Your objective.
Once the line with "The width and height of the screenshot is (463, 361)." is found in the entries below, repeat it and each following line exactly, up to and including the line with "This screenshot has width=1203, height=752.". Add no other lines.
-------- Data provided --------
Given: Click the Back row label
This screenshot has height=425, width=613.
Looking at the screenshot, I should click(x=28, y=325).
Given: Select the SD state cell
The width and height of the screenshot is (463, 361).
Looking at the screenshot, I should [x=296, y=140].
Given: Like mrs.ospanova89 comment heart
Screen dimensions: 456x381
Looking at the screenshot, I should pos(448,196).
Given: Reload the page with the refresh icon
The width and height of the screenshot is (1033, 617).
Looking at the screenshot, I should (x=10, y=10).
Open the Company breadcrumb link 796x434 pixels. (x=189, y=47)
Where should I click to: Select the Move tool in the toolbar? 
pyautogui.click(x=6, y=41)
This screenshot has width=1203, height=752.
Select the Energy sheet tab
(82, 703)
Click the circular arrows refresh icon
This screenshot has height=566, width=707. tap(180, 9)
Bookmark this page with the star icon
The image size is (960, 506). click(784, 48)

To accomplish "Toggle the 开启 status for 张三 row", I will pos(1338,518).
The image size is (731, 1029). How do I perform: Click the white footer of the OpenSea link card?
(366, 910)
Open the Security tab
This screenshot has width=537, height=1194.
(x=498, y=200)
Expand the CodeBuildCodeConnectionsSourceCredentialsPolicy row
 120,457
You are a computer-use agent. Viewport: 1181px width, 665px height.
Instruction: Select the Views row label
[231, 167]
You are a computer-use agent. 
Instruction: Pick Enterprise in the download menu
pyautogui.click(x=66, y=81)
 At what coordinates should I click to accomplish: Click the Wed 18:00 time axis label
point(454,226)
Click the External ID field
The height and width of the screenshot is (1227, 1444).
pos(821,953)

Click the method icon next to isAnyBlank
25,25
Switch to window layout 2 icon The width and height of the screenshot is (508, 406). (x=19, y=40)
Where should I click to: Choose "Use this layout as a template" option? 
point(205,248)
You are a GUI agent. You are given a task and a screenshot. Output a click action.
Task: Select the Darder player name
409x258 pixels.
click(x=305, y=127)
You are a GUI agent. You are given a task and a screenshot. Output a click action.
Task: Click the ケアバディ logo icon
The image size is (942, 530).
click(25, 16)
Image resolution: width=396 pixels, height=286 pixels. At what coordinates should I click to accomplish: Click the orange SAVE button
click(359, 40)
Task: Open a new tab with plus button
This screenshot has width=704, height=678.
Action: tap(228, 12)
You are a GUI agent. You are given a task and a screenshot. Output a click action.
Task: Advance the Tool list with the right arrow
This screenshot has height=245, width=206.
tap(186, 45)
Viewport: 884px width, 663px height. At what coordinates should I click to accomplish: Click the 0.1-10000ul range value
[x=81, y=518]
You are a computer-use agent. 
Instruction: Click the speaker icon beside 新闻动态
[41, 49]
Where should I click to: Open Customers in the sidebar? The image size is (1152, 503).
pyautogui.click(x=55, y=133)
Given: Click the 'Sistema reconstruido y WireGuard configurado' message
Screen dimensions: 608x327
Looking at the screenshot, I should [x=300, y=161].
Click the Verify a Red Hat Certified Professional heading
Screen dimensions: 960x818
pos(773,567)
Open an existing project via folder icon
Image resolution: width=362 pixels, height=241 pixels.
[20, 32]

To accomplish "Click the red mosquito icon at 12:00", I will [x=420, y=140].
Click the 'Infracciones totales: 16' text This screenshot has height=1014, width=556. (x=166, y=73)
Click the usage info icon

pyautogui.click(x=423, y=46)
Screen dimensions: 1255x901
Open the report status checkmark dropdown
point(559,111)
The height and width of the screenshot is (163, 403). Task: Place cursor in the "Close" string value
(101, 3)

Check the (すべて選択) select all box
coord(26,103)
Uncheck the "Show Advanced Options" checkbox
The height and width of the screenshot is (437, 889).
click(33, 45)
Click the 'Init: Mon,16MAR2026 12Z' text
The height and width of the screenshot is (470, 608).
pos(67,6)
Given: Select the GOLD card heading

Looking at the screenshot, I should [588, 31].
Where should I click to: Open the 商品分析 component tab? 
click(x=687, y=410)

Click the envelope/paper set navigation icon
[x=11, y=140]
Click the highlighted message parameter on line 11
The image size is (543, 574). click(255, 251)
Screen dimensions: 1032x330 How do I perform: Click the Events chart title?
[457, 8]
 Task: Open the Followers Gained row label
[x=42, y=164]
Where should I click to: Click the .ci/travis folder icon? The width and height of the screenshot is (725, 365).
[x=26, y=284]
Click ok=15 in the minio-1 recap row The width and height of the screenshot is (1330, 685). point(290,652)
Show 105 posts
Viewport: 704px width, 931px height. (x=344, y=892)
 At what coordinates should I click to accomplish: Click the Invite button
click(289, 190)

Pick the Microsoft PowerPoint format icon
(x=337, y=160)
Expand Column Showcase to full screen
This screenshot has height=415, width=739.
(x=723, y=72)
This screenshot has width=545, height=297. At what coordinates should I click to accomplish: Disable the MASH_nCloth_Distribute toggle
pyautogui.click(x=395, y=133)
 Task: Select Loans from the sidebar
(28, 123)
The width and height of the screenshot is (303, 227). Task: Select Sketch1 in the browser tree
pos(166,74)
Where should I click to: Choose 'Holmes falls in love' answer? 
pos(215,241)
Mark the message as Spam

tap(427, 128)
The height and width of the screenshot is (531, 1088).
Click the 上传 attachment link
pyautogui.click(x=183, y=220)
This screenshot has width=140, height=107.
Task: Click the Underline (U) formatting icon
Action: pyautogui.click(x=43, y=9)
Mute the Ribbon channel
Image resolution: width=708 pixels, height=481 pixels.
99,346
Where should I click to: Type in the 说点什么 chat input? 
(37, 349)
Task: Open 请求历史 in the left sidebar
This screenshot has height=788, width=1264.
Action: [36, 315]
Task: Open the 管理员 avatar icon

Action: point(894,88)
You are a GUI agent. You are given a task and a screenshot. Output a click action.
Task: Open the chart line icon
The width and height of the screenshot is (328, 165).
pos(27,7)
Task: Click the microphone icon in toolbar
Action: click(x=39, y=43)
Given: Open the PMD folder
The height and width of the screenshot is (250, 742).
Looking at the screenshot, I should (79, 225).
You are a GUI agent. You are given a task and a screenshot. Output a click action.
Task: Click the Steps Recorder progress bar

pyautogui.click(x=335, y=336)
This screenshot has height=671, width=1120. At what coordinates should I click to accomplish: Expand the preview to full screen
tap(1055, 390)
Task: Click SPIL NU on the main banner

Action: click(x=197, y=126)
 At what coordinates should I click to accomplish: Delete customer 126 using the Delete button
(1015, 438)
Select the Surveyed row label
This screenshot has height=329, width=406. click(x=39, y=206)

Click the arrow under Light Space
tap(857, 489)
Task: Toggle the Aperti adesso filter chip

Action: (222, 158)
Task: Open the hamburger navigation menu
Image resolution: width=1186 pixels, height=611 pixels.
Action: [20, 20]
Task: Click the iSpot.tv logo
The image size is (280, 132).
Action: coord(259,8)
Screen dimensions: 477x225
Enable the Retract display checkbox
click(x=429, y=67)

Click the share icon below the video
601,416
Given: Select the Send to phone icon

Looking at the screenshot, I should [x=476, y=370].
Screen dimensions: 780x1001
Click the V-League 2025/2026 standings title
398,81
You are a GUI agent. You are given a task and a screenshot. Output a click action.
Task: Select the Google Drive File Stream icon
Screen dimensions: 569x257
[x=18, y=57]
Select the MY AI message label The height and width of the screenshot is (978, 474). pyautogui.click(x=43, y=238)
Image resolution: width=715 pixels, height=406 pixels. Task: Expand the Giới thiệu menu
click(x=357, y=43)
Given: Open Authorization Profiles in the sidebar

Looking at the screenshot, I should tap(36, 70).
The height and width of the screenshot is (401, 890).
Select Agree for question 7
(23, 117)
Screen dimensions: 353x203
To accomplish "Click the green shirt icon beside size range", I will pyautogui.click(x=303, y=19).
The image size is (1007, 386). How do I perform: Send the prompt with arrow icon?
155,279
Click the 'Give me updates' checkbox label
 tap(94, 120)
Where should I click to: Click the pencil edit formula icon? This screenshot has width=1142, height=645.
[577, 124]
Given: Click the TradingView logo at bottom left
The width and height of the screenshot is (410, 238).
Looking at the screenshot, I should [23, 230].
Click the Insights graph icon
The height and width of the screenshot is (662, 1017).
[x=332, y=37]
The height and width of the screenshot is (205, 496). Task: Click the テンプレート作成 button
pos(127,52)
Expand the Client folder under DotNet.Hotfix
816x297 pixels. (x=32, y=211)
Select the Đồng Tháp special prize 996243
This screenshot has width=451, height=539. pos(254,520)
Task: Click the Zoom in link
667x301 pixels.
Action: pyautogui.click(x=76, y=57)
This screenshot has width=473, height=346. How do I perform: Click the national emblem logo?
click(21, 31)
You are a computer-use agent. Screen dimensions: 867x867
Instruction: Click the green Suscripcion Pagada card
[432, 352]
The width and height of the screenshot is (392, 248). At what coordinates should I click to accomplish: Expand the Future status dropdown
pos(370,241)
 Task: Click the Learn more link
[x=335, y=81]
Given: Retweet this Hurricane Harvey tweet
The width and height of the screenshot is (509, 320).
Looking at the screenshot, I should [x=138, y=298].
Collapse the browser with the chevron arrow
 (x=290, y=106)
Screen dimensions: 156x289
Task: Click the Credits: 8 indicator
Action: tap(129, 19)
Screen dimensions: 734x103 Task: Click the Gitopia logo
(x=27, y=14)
--------
Answer for the task.
The width and height of the screenshot is (463, 361).
Looking at the screenshot, I should [x=296, y=140].
Given: Like mrs.ospanova89 comment heart
Screen dimensions: 456x381
Looking at the screenshot, I should pos(448,196).
Given: Reload the page with the refresh icon
The width and height of the screenshot is (1033, 617).
Looking at the screenshot, I should (x=10, y=10).
Open the Company breadcrumb link 796x434 pixels. (x=189, y=47)
Where should I click to: Select the Move tool in the toolbar? 
pyautogui.click(x=6, y=41)
This screenshot has width=1203, height=752.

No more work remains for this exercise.